TASK REQUIREMENTS
Could you print the stretch of lines below from the one with "At what coordinates" through the one with "Toggle the select-all checkbox in the header", exactly as they stand and without any pictures?

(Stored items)
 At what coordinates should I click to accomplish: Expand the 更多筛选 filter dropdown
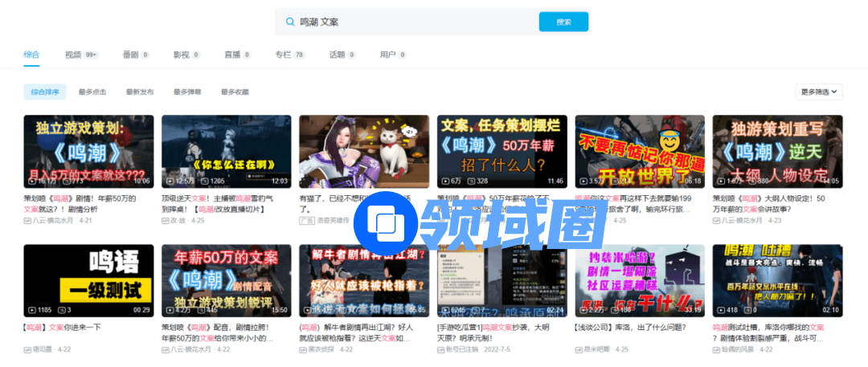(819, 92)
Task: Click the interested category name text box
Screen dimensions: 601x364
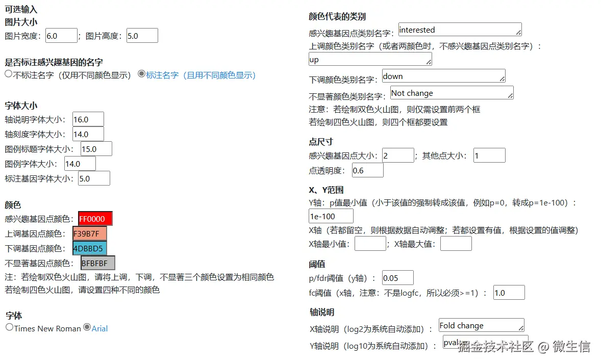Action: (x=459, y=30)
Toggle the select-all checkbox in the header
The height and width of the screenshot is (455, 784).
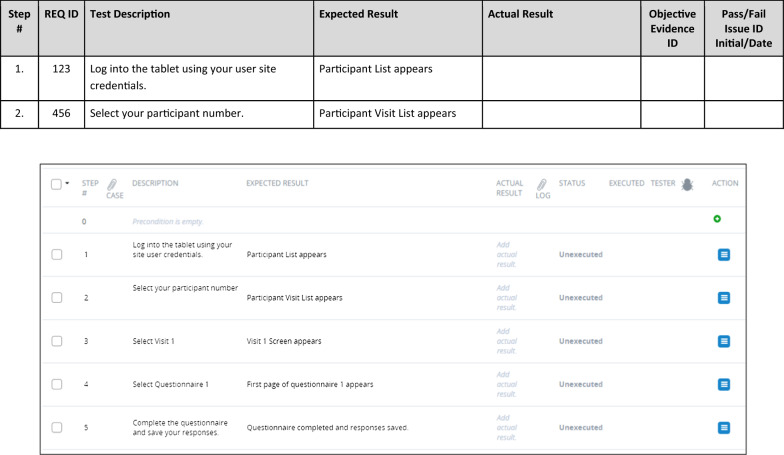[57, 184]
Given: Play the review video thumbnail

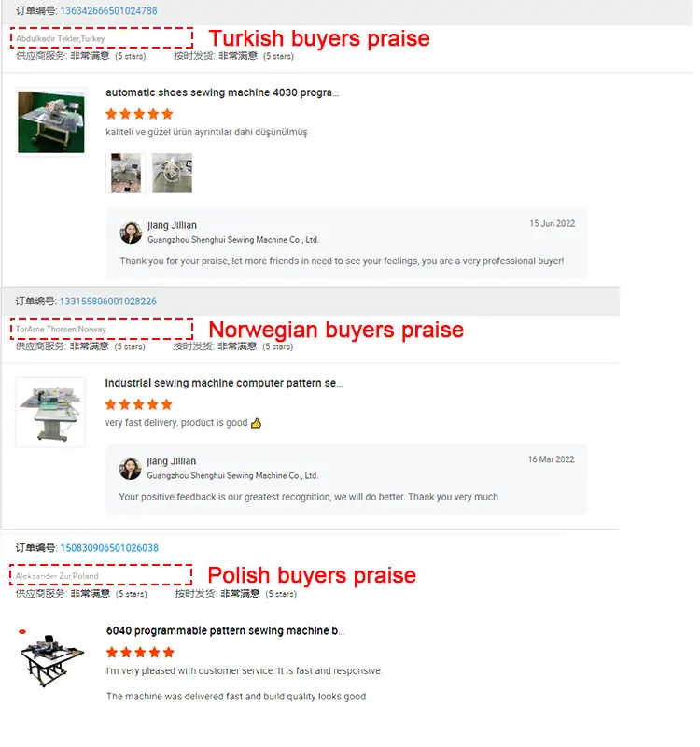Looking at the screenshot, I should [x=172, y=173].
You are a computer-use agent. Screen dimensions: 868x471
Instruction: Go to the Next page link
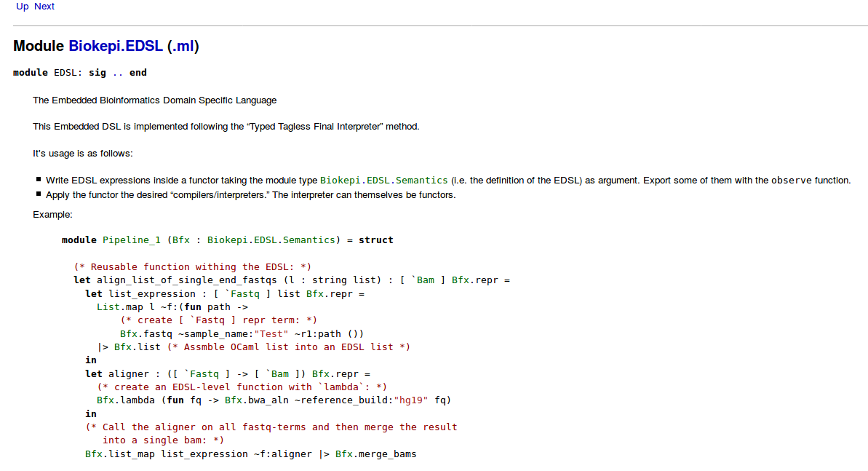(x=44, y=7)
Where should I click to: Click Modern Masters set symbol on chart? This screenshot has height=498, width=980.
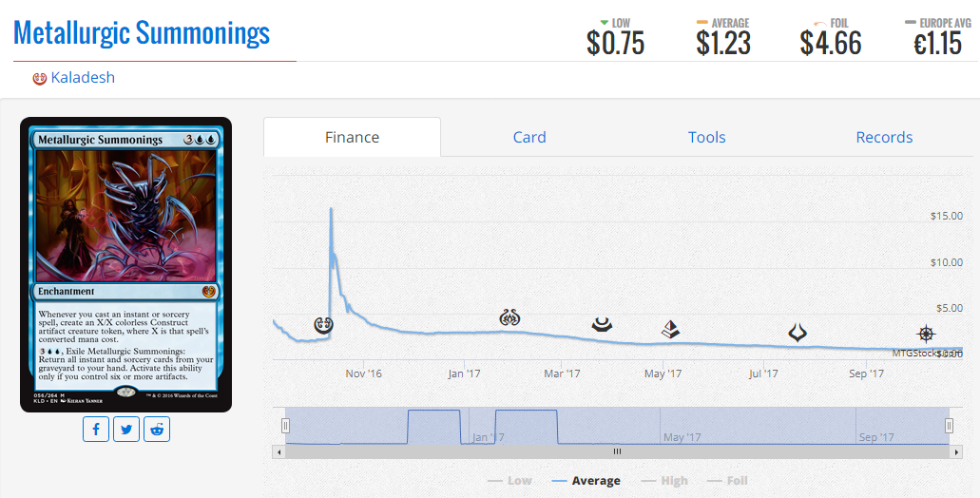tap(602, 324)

...

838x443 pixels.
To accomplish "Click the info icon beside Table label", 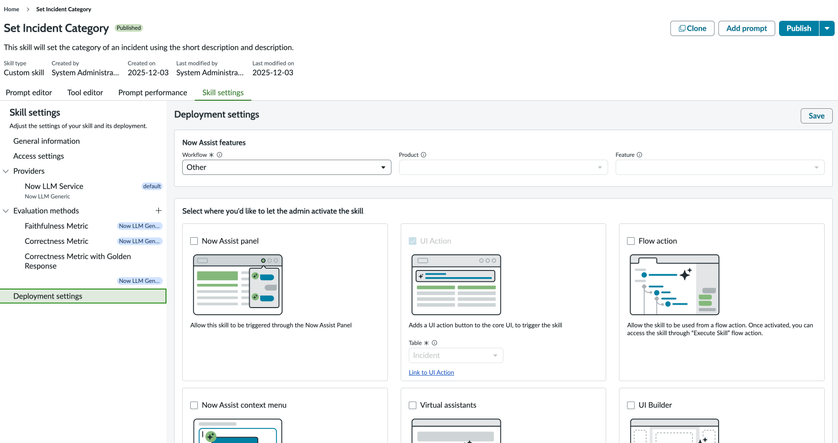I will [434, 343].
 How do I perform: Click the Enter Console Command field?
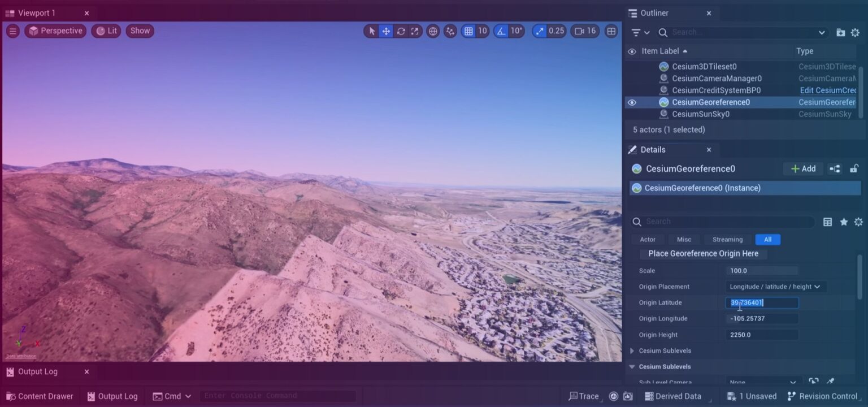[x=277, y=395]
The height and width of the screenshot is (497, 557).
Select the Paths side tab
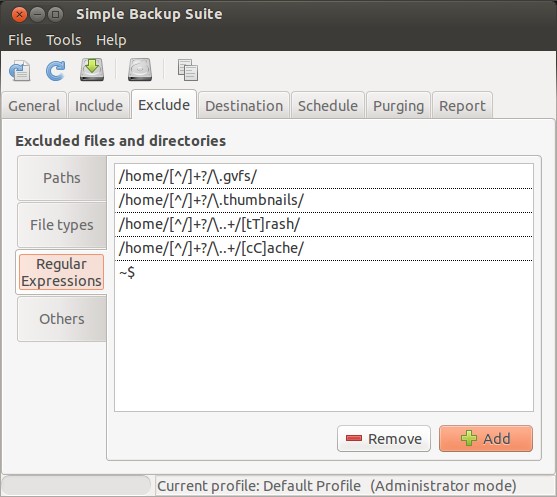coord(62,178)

RESPONSE TO THE EXERCISE
 At what coordinates should I click to accomplish: Expand the 更多筛选 filter dropdown
(819, 92)
Task: Click the interested category name text box
Screen dimensions: 601x364
Action: (x=459, y=30)
Toggle the select-all checkbox in the header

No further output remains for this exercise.